Over thinking can be a response to the most common condition I come across that should be in the DSM and ICD, but isn’t: “surrounded by A holes, but not knowing it/not knowing what to do about it”

– Sorting this out takes some specific knowledge about your situation and advice to get out of it, and how to change your thinking pattern.

– There are articles on our website regarding toxic and abusive people as a primer

Biochemically driven

– Our brain has 1 primary goal “keep us alive”. It does this by trying to predict what is likely to happen that could be a problem and solving that ahead of time. It should only work on the most presenting risk in the near future. The further away the risk thing is, the bigger it has to actually be in order to spend valuable “now” resources to solve.

– If our brain’s neurochemistry is out, it misreports what threats are, or threatening they are, and how much resource should be spent on resolving them

– Take a look at how other people are responding to the same issues.

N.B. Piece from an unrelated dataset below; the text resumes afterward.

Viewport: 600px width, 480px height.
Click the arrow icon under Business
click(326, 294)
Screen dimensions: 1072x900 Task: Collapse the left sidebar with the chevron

If most people (perhaps 80%) are not worried about them, or only a bit concerned and have a basic plan of what to do, then you are indeed overthinking it. If you only occasionally sink lots of resources into a single problem, then perhaps you’ve seen something they haven’t – but if you often do this, then you are likely over reacting to risk.

– If using the above “I’ve got an answer” isn’t working and your brain keeps coming up with new problems, or ignoring your solution, you likely have a neurochemical problem. Biological problems require biological solutions.

= That means antidepressants. They start at modifying Serotonin, which works for about 1/3 of people. When that doesn’t work, it is important to look at the adrenalin system, often norepinephrine, which could be high, low or over-reactive. There are further explorations after that, but at this level you need an expert.

= You may also be experiencing anxiety and over thinking secondary to something else, like poorly managed Autism and or ADHD etc. This needs to be factored into your management of this too.

= Medication is generally only a part of the solution, addressing how you think is very important too.